The highest recorded cyber loss was $87.9 million from a financial services firm in the UK.More than 6% of total respondents paid a ransom. Their combined losses came to $381 million.

 

However the positive signs are that twice as many firms responded to a breach by adding new security and spending more on employee training

It was the bigger companies that paid the highest price for an online presence. This should be no surprise as they were also the most heavily targeted.Irish and German firms suffered the biggest median losses, but the pain was widely spread. Among firms that experienced attacks, the median losses for energy firms rose more than thirty-fold while several other sectors had to deal with losses many multiples of the previous year. The figures suggest cyber criminals increasingly see energy and manufacturing firms as lucrative targets.

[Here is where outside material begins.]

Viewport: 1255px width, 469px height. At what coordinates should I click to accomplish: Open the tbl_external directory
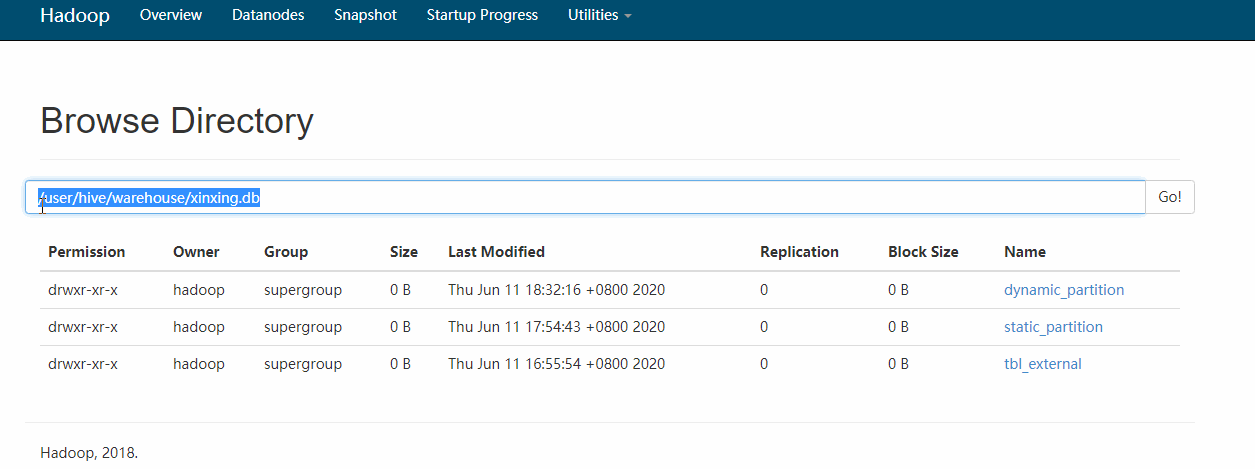(x=1042, y=364)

There has been a shift in the hackers’ behaviour in the last six to 12 months as they focus more on industries such as energy and manufacturing. There are three reasons for this. Firstly, reliance on automation (i.e. managed by computers). Secondly low maturity in cyber resilience (e.g. poor back-ups, limited disaster recovery planning or testing). Finally, low tolerance to what is often a high-impact outage. This offers rich pickings for ransomware attacks.

The figures drive home the importance of good detection and back-ups. Among firms reporting any form of cyber event, USA and France had the largest percentage paying a ransom (18% compared with an average of 16%). The good news is not all ransomware attacks were successful. Large numbers of firms reported recovering their data from a back-up or rebuilding it without resorting to paying of ransom (19% and 17% respectively).

 

The UK had the lowest number of breaches and highest ratio of incidents to breaches, suggesting best at thwarting attacks Germany recorded the largest combined losses, across incidents and breaches, of just under $400 million.In the USA percent of IT budget spent on cyber increased by 61% and the median loss was below average at $50,000..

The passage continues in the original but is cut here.